# SOURCE RECORDS
# # # #

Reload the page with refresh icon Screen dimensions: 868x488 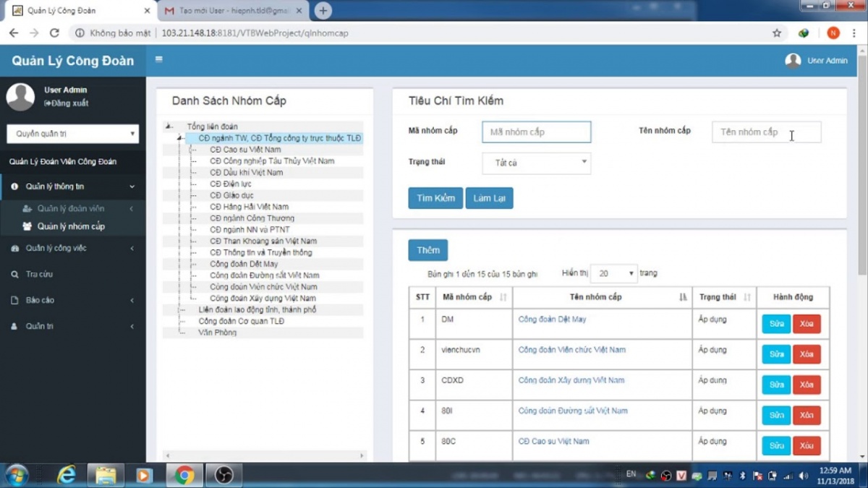(x=54, y=33)
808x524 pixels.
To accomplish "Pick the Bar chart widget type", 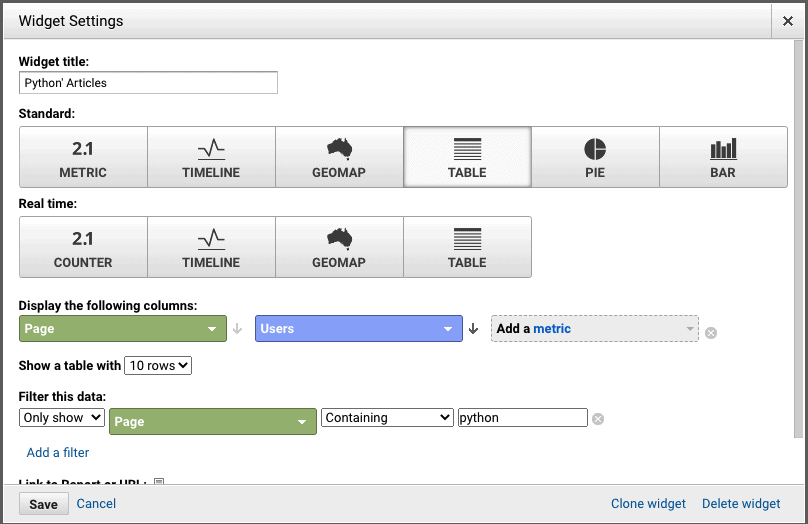I will pyautogui.click(x=723, y=157).
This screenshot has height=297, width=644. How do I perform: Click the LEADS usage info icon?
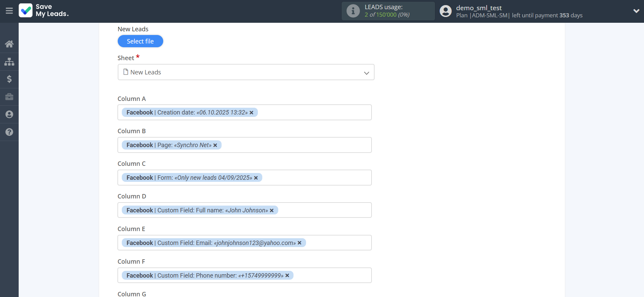pos(353,11)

# # # #

# PROBLEM TO SOLVE
Nothing but the lines from the one that contains "This screenshot has" through the last line of the records belongs in the answer, reproduced exactly, with no pictures.

# TASK OUTPUT
This screenshot has height=297, width=644. How do I perform: Click the LEADS usage info icon?
pos(353,11)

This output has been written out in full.